Brano:
------------------------

L’intervista che presento oggi è un compito di grande piacere datomi dal defunto direttore di Mondoperaio Luigi Covatta. La fiducia che lui ha posto in me per raccontare il suo amico mi ha onorata.
E dunque, Achille Bonito Oliva, il critico d’arte fuori dagli schemi, dal 24 giugno anno 2021 è rappresentato nella mostra “A.B.O. Theatron. L’arte o la vita” al Castello di Rivoli di Torino – un caso veramente raro, che ci rende l’idea della grande influenza di quest’uomo, siccome siamo soliti ad attendere tali rappresentazioni post mortem. Invece lui è uno dei pochi fortunati a raccogliere i frutti della fama durante tutto il suo percorso di vita.
La curatela della mostra è della direttrice del Castello di Rivoli Carolyn Christov-Bakargiev e dello stesso Bonito Oliva. La mostra raccoglie opere d’arte soprattutto del movimento della Transavanguardia (creazione di A.B.O.), documentazione degli allestimenti fatti in tutta l’Europa in veste del curatore, materiale d’archivio unico, pubblicato per la prima volta in occasione della mostra, nonché una vasta selezione di materiali televisivi.

------------------------

Consegna:
Per favore, rispondi a queste domande sul brano dedicato ad Achille Bonito Oliva:
(a) Chi ha affidato il compito di presentare l'intervista?
(b) Dove si tiene la mostra "A.B.O. Theatron. L'arte o la vita" e da quale data?
(c) Chi cura la mostra?

Blocco dati:
------------------------

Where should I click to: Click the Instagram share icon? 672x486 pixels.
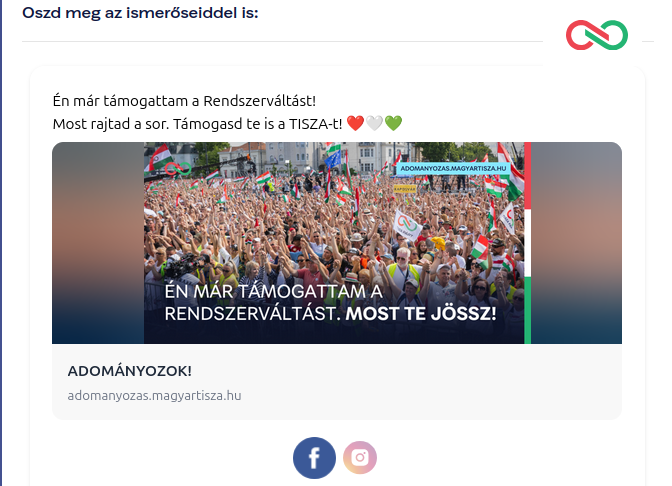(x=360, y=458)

------------------------

Soluzione:
(a) Il defunto direttore di Mondoperaio, Luigi Covatta.
(b) Al Castello di Rivoli di Torino, dal 24 giugno 2021.
(c) La direttrice del Castello di Rivoli, Carolyn Christov-Bakargiev, e lo stesso Bonito Oliva.